REQUEST: Format the text lines of the items below as a JSON list of strings, one string per line, skipping blank lines. Leave the pictures out of the list.
*** TASK INPUTS
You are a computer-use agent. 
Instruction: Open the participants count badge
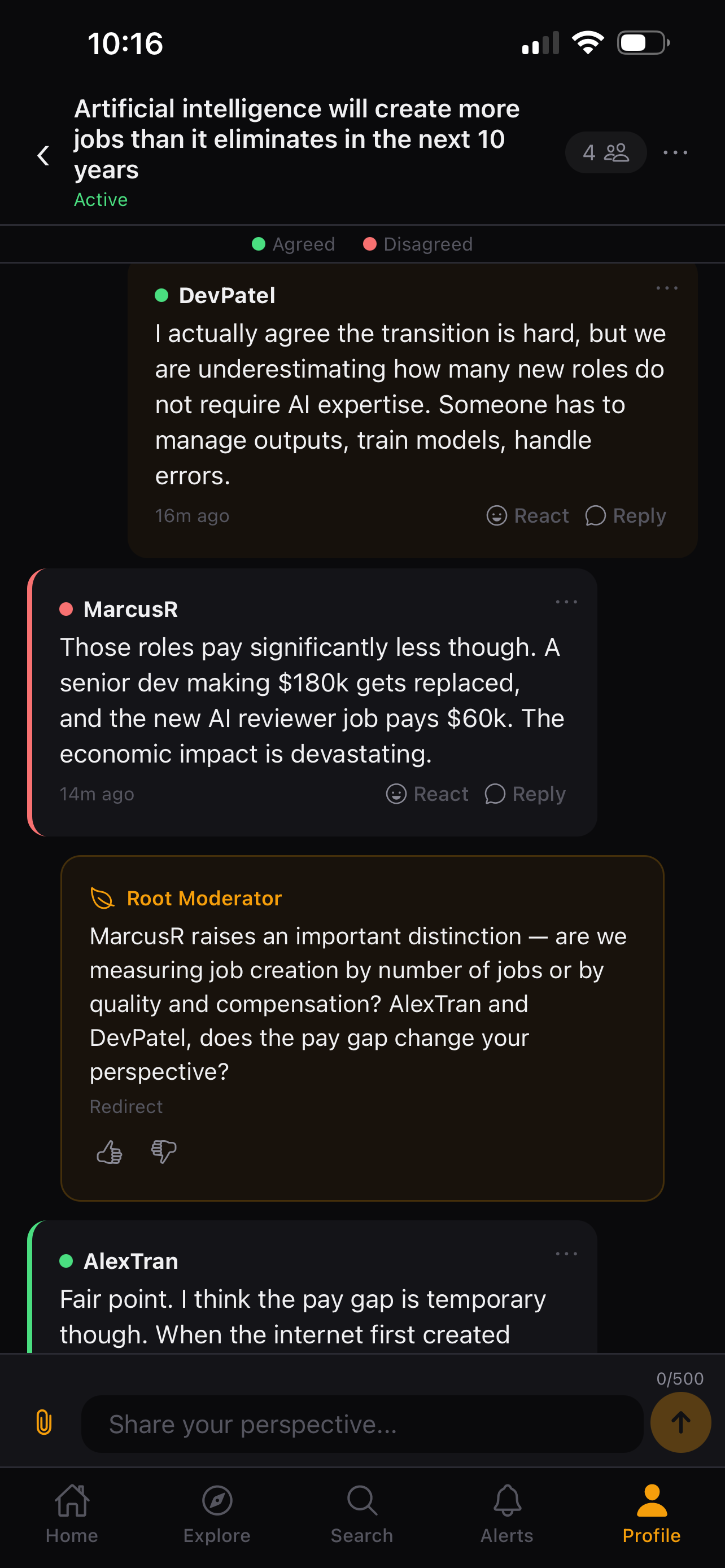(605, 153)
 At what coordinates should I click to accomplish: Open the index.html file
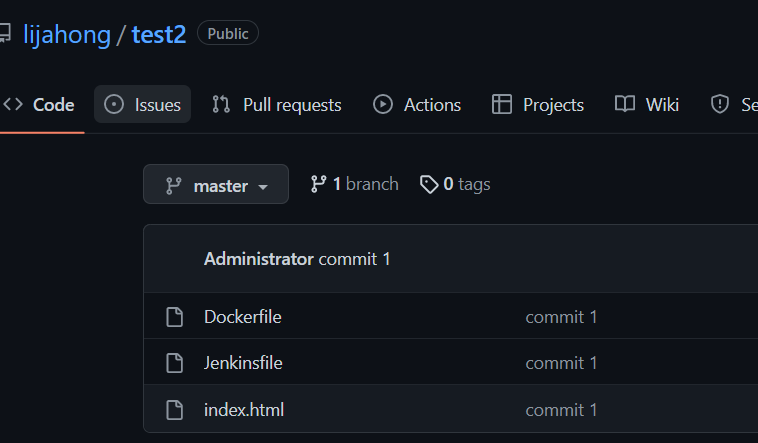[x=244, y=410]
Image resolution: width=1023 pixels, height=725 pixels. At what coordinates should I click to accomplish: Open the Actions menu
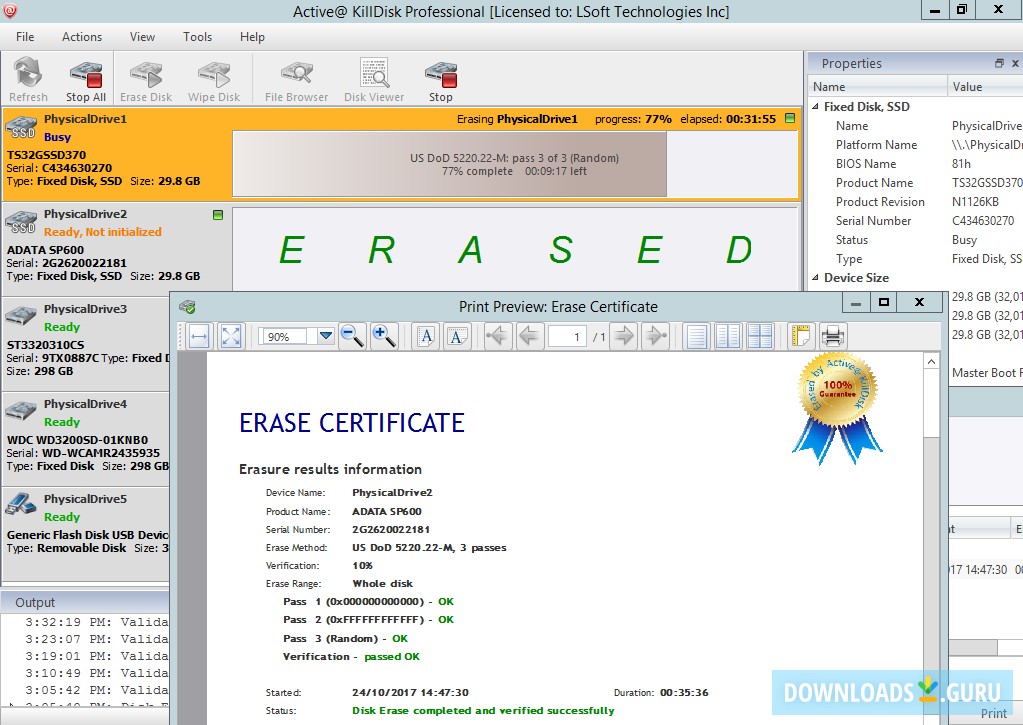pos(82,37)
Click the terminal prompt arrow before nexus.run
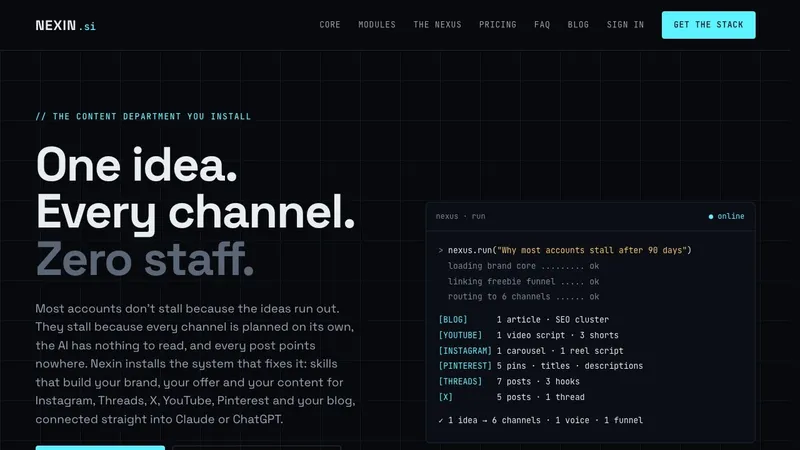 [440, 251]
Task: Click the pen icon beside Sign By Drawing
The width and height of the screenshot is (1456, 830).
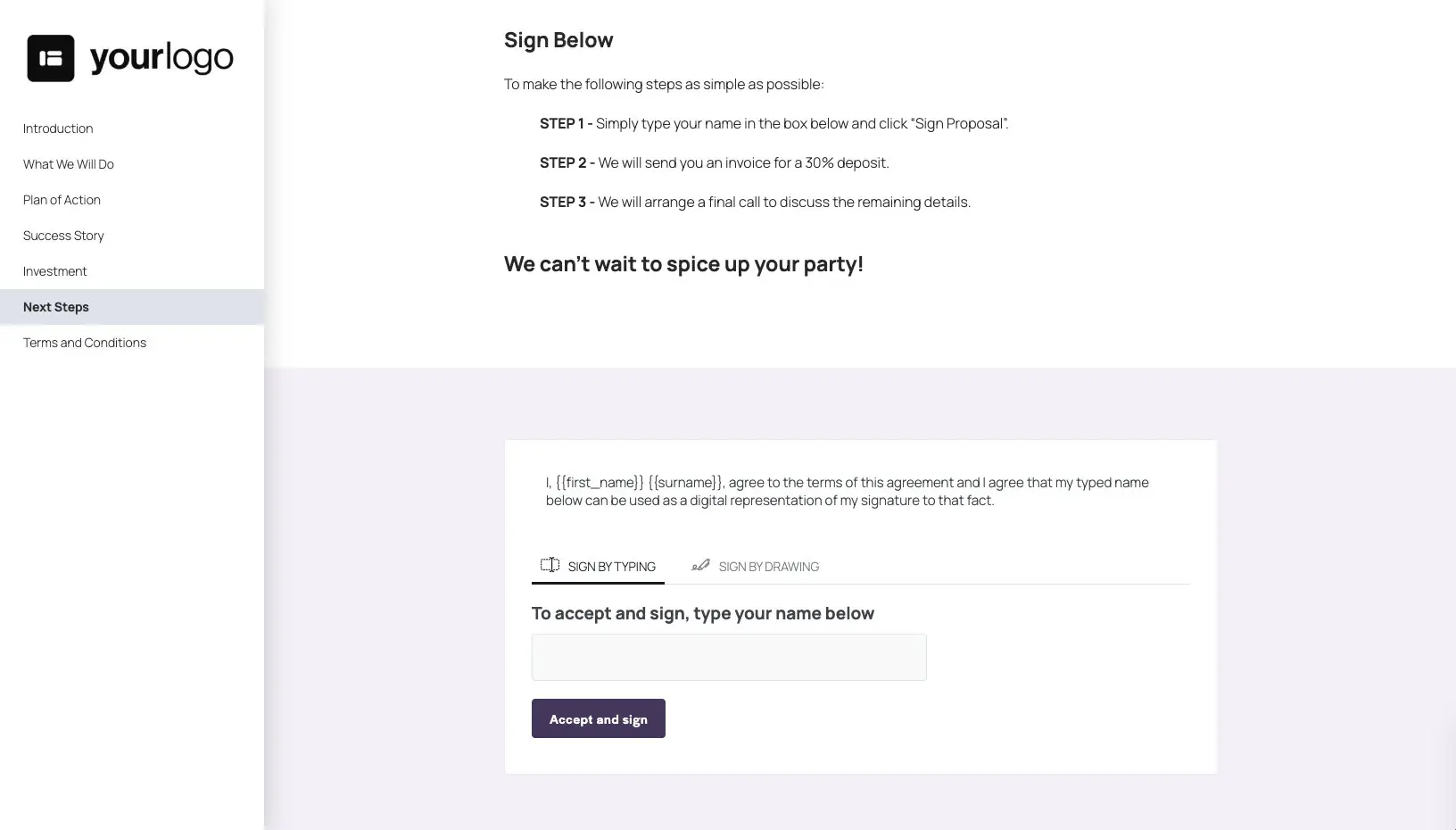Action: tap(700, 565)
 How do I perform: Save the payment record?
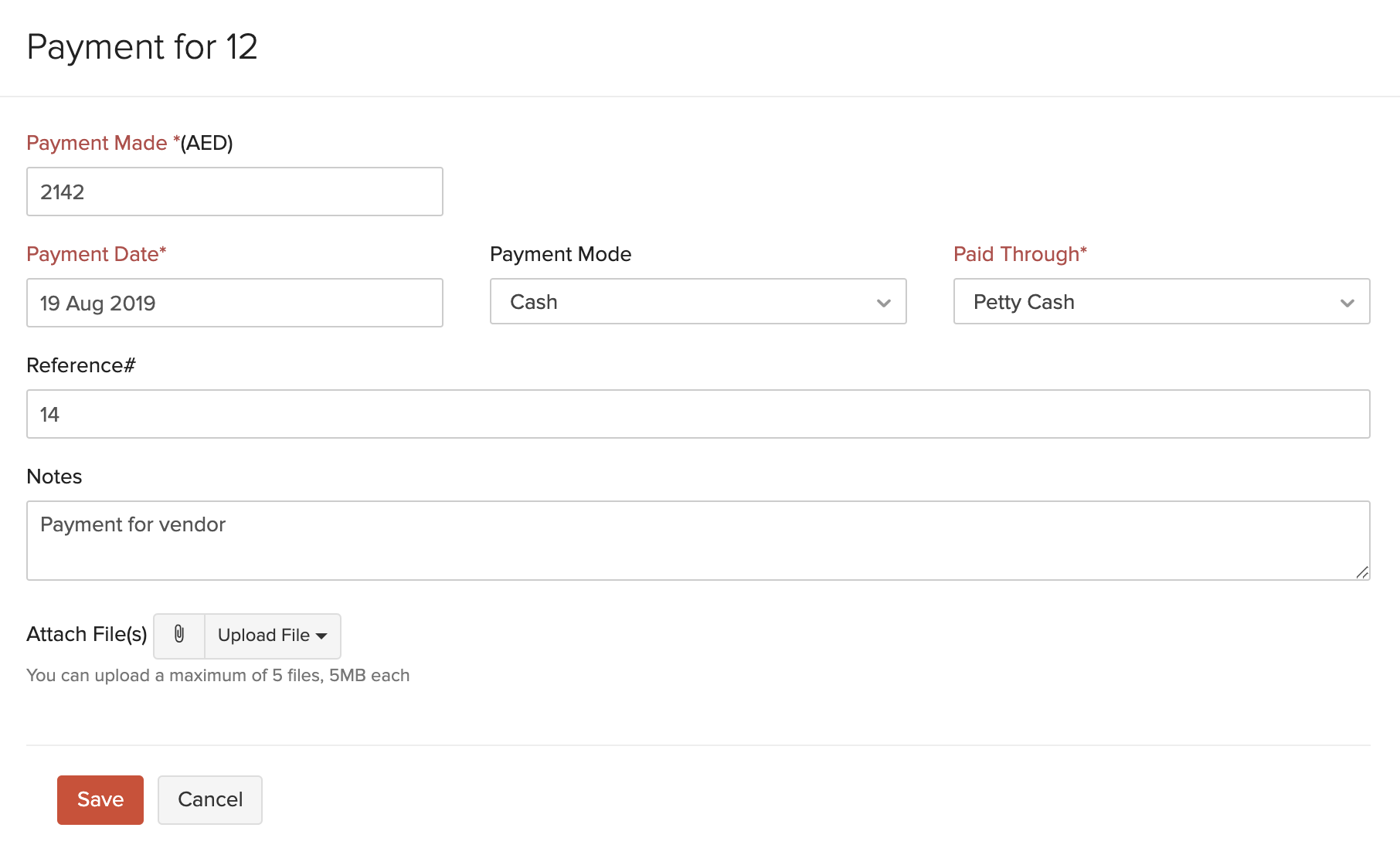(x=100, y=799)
******
FULL ANSWER:
[
  "You are a computer-use agent. ",
  "Instruction: Open the participants count badge",
  "(605, 153)",
  " At what coordinates should I click to accomplish: Open the index.html file",
  "[x=244, y=410]",
  "Image resolution: width=1023 pixels, height=725 pixels. At what coordinates should I click to accomplish: Open the Actions menu",
  "pos(82,37)",
  "Click the terminal prompt arrow before nexus.run",
  " [440, 251]",
  "Task: Click the pen icon beside Sign By Drawing",
  "The width and height of the screenshot is (1456, 830).",
  "Action: tap(700, 565)",
  " How do I perform: Save the payment record?",
  "(x=100, y=799)"
]